Background
The Page & Hill Forest Products, Inc., site in Big Falls, Minnesota was added to the Minnesota Permanent List of Priorities in 2010.
The Page & Hill Forest Products, Inc. site is located on approximately 17 acres southeast of the intersection of U.S. Highway 71 and County Road 31 in Big Falls, Koochiching County, Minnesota. Wood treatment operations occurred at the site from 1947 - 2006 and included using a mixture of diesel fuel and pentachlorophenol (PCP). Untreated wood was placed in above ground vats and submerged in the diesel/PCP mixture. After treatment, the wood products were stored outdoors at the site, or directly loaded onto rail cars. The PCP treatment process was eventually replaced with a process that used ammonia, zinc, copper and arsenate, until operations ceased at the site in 2014.

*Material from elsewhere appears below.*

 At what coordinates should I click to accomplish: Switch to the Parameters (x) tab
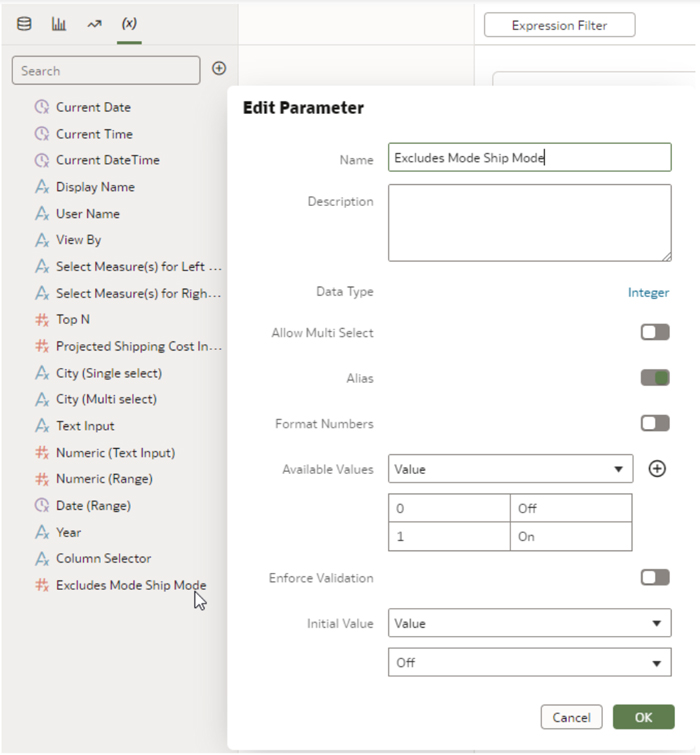click(129, 23)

The site geology consists of surficial deposits composed of sands and silty sands of varying thicknesses overlying clay. The sand and clay deposits are attributed to Glacial Lake Agassiz and extend 50 feet deep to the Precambrian metamorphosed sedimentary rock. Groundwater has been encountered from two to seven feet below ground surface across the site.
Property at the site was leased from Burlington Northern Railroad in the mid 1940’s until 1992, and from the Minnesota Department of Transportation (MnDOT) from 1992 to 2014. Between 1974 and 1992, the Minnesota Pollution Control Agency (MPCA) documented several leaks and spills of the diesel/PCP mixture at the site. In addition, a local newspaper reported that a large explosion at the facility in 1958 destroyed three 10,000 gallon above ground storage tanks, two diesel tanks and one PCP tank. As a result, an unspecified amount of product released to the ground surface at the site.

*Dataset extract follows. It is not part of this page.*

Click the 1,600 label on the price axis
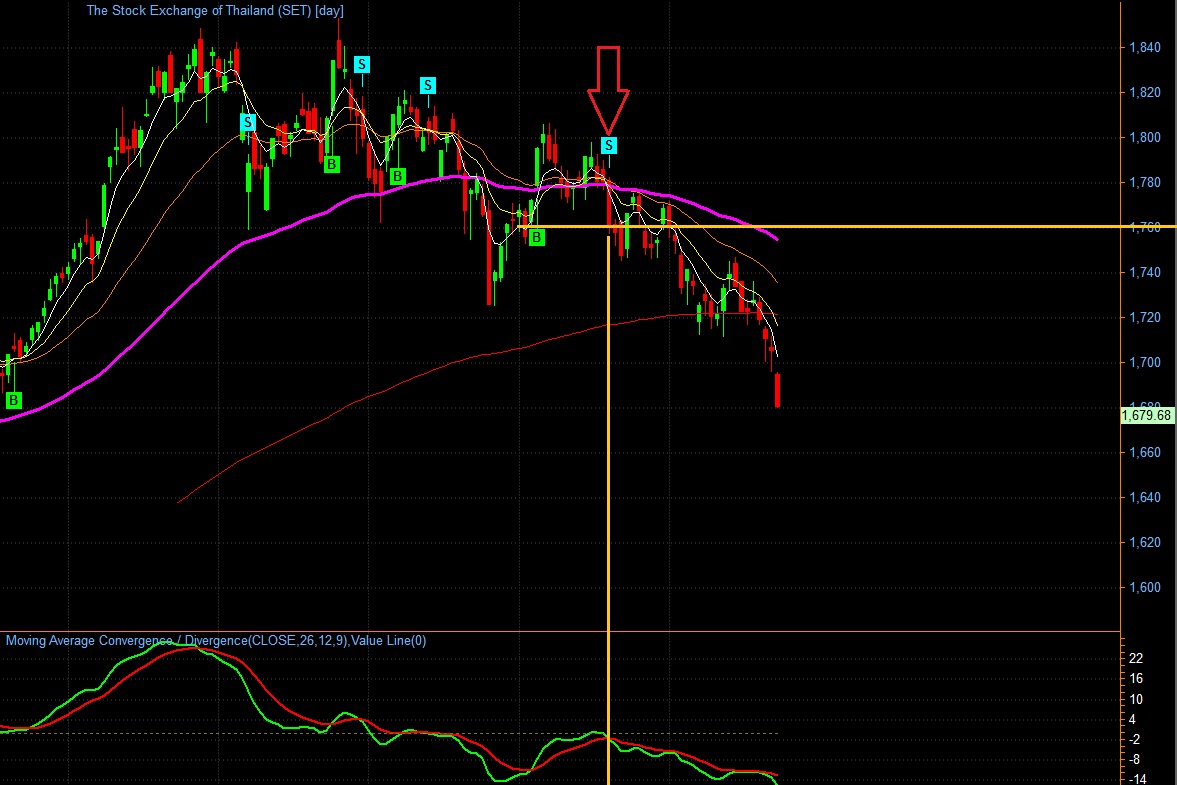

Meanwhile, numerous environmental investigations have been completed at the site beginning in 1994 as a result of a Stipulation Agreement between the MPCA and Page & Hill. In an agreement with the MPCA, Page & Hill enrolled in the MDA’s Agricultural Voluntary Investigation and Cleanup Program in September 1995 to complete investigation and cleanup as required under terms of the Stipulation Agreement. Under the oversight of the MDA, approximately 700 cubic yards of contaminated soil was excavated from below one of the treatment vats in 2003 and placed in a Land Treatment Corrective Action Management Unit (LTU) previously constructed on-site. PCP levels in soils in the LTU decreased from a range of 47 -250 milligrams per kilogram (mg/kg) in 2003 to 2 – 11 mg/kg in 2006. The excavated soil remains in the LTU.

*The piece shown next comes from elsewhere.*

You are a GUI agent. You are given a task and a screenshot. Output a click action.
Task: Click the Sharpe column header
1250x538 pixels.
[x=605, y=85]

Ground & Surface Water Contamination
Groundwater monitoring at the site and adjacent properties was consistently conducted from 1996 -2016. That testing showed that the groundwater flow direction is typically to the east-southeast. PCP contamination levels in groundwater are highest near the former wood treatment areas on the site, ranging from 14,000 to 120,000 parts per billion (ppb). PCP contamination in groundwater on property adjacent to the east has averaged 42,000 ppb over 29 sampling events since 1996. During the same sampling period, PCP contamination was routinely detected in surface water samples in drainage ditches on either side of the abandoned rail bed located adjacent to the Site. The ditches drain to the Big Fork River located approximately 550 feet south of the Site. Ground and Surface water monitoring has been limited since 2007.
Site security measures including installation of a perimeter fence and placement of a soil cover on a portion of the Blue Ox Trail detour were completed in September 2020.
The MDA issued a Revised Request for Response Action in November 2020 to the Responsible Parties to investigate and remediate the remaining contaminated soil and groundwater at the site. An updated Remedial Investigation Work Plan was approved in April 2021 to evaluate horizontal and vertical extent of DRO, PCP and dioxin impacts in soils at the Site.